WHAT THE TASK ASKS:
Revise the stretch from the start of the entries through the line containing "The image size is (1076, 620).", replacing "Registry Editor" with "Control Panel" and leaving everything else unchanged. Omit the pictures from your answer.

EXCERPTED RECORDS:
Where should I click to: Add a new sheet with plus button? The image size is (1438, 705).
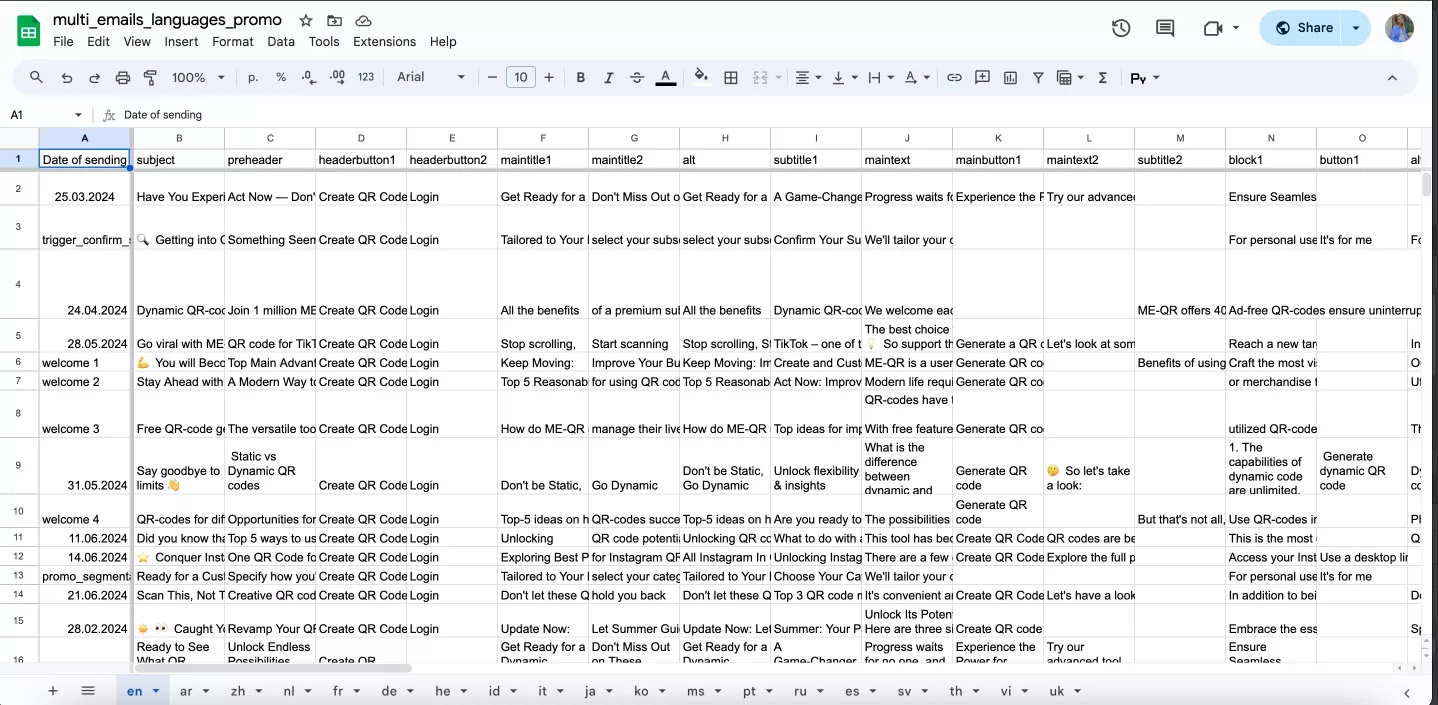tap(53, 691)
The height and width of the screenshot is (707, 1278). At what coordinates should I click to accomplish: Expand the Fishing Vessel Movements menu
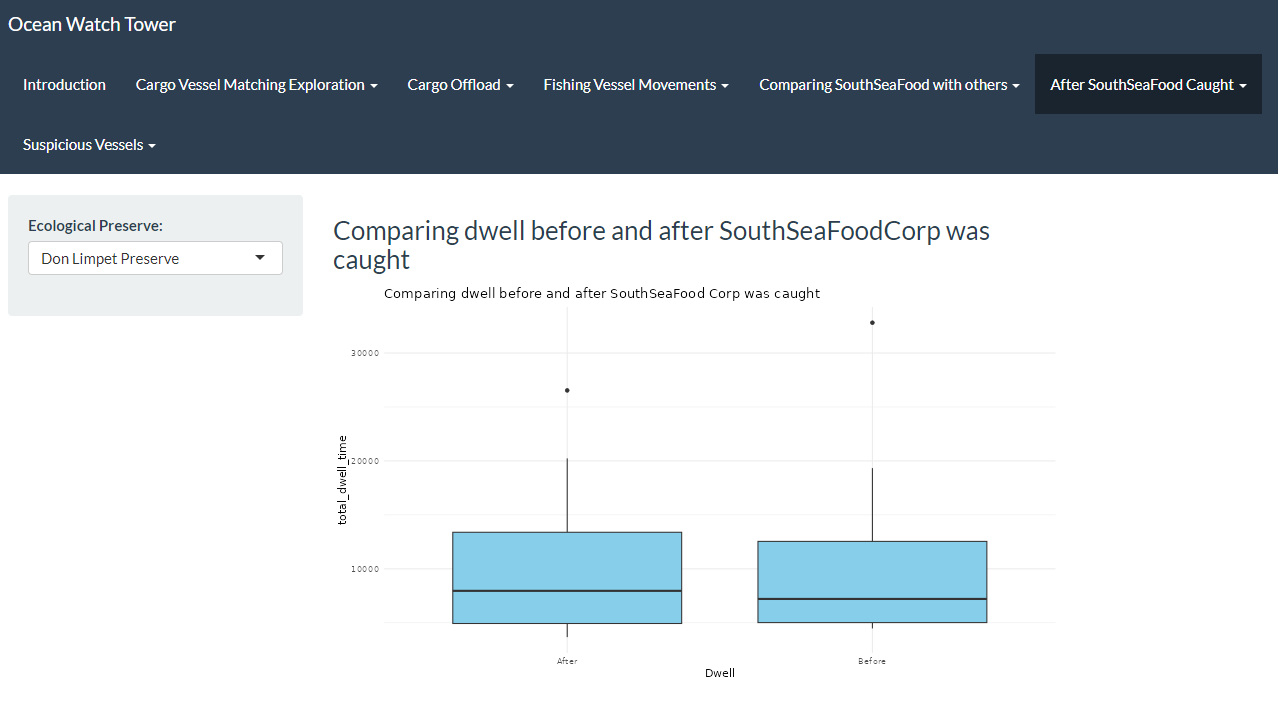point(636,85)
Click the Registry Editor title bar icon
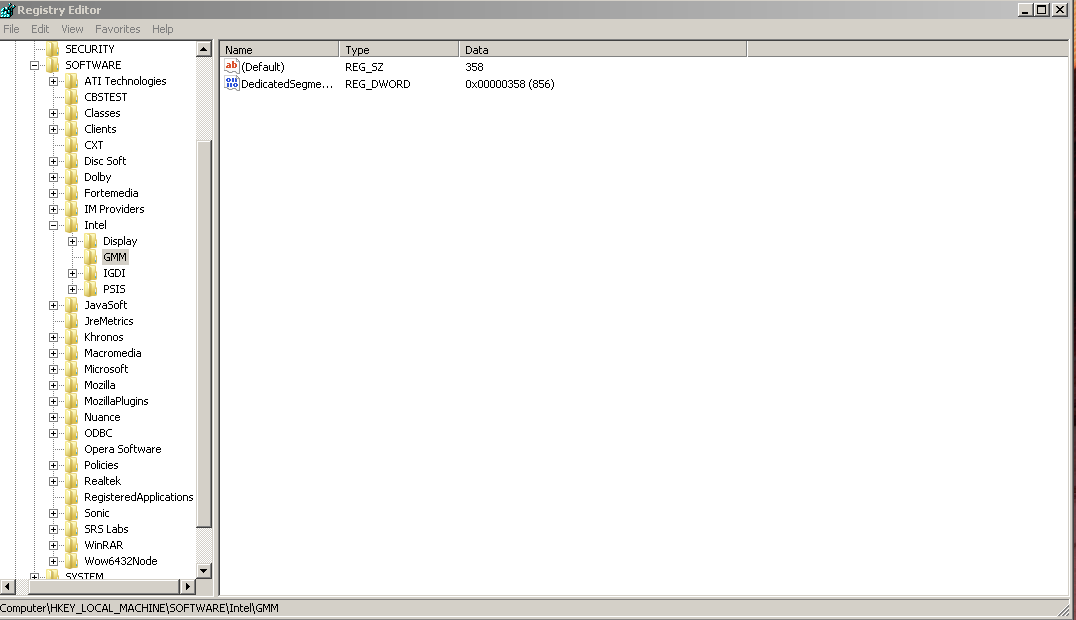The image size is (1076, 620). click(x=8, y=10)

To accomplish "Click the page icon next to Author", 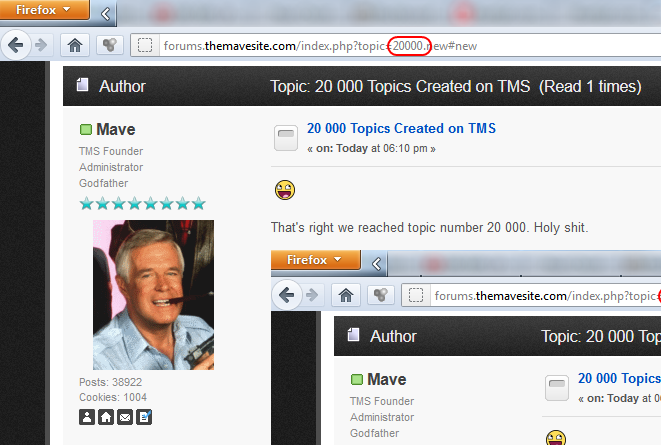I will coord(82,86).
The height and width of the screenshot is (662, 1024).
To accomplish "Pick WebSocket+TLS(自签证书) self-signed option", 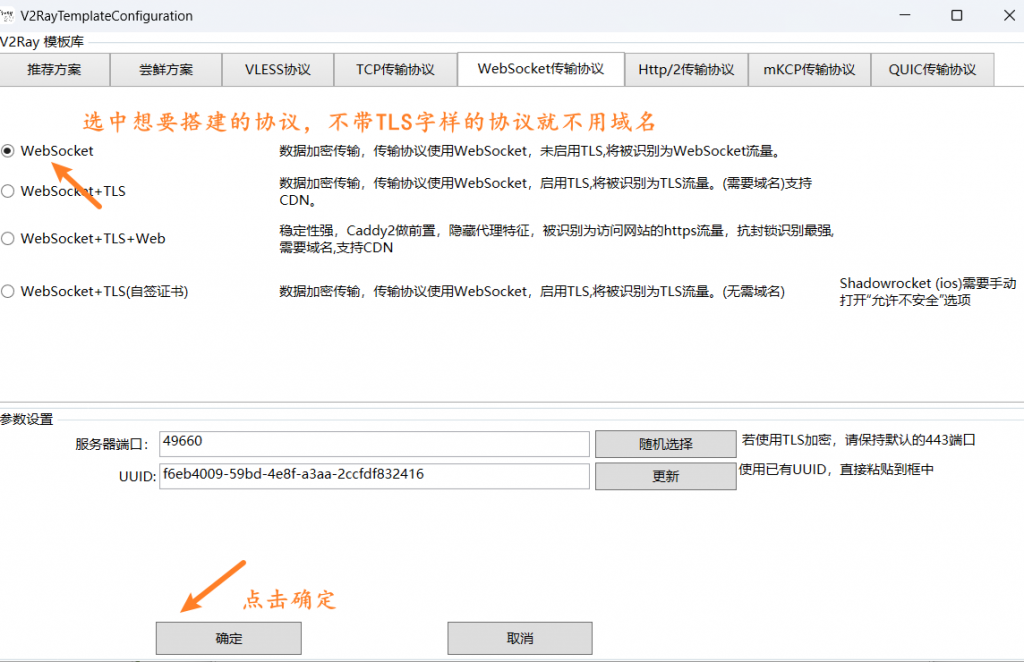I will pyautogui.click(x=8, y=292).
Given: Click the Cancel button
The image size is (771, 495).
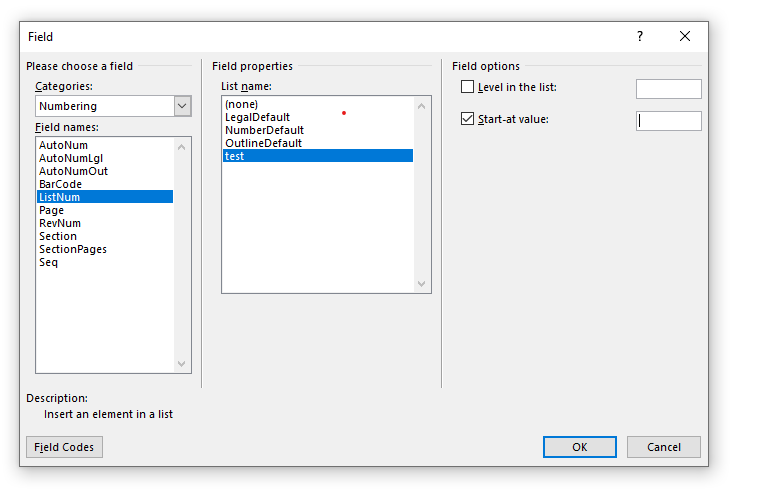Looking at the screenshot, I should [x=664, y=447].
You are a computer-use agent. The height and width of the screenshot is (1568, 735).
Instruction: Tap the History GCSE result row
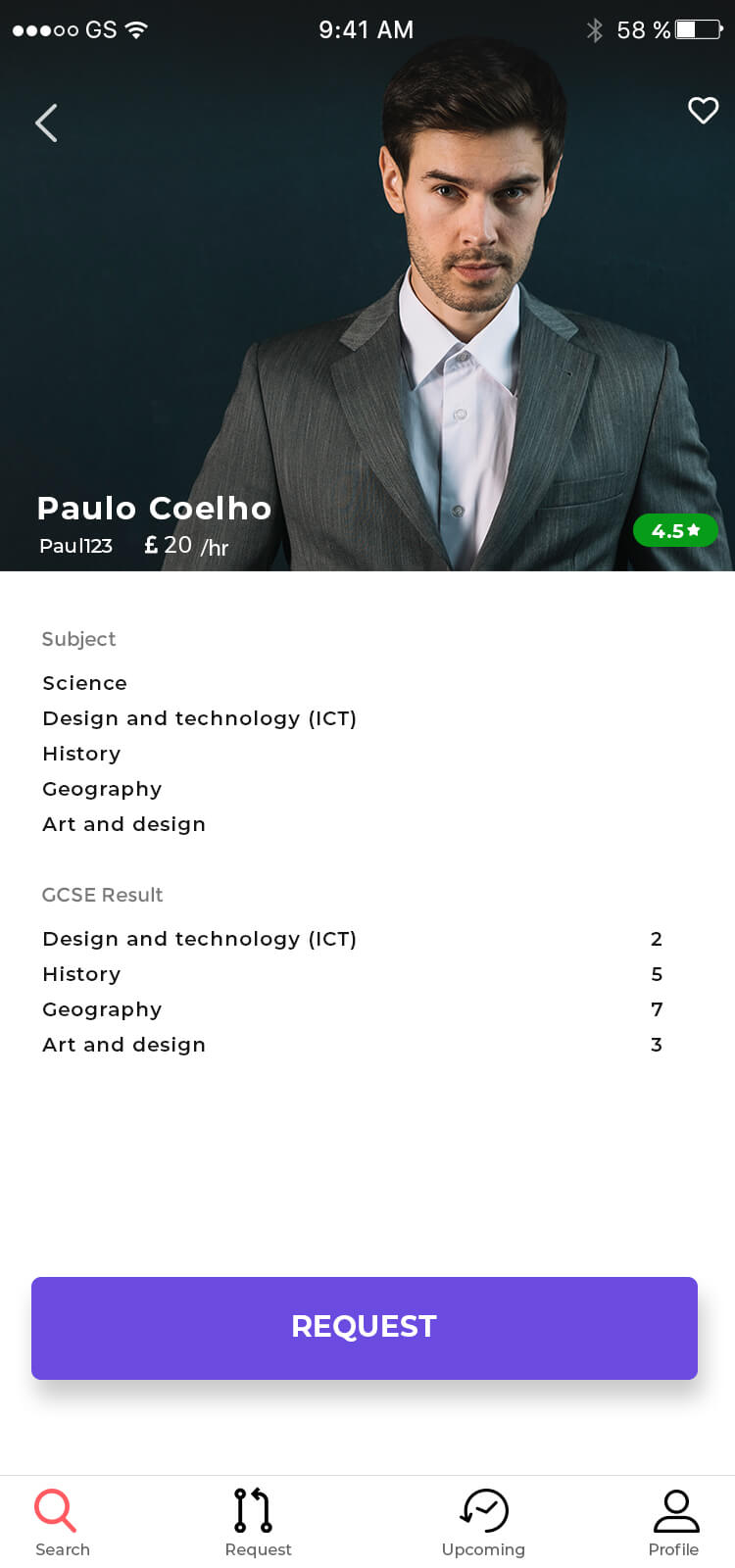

SOLUTION BELOW:
Where should I click to: Add a new sheet with plus button? The image size is (1438, 705).
tap(53, 691)
The height and width of the screenshot is (707, 1278). At what coordinates should I click to accomplish: Expand the Fishing Vessel Movements menu
point(636,85)
Click the Control Panel title bar icon
The image size is (1076, 620). click(x=8, y=10)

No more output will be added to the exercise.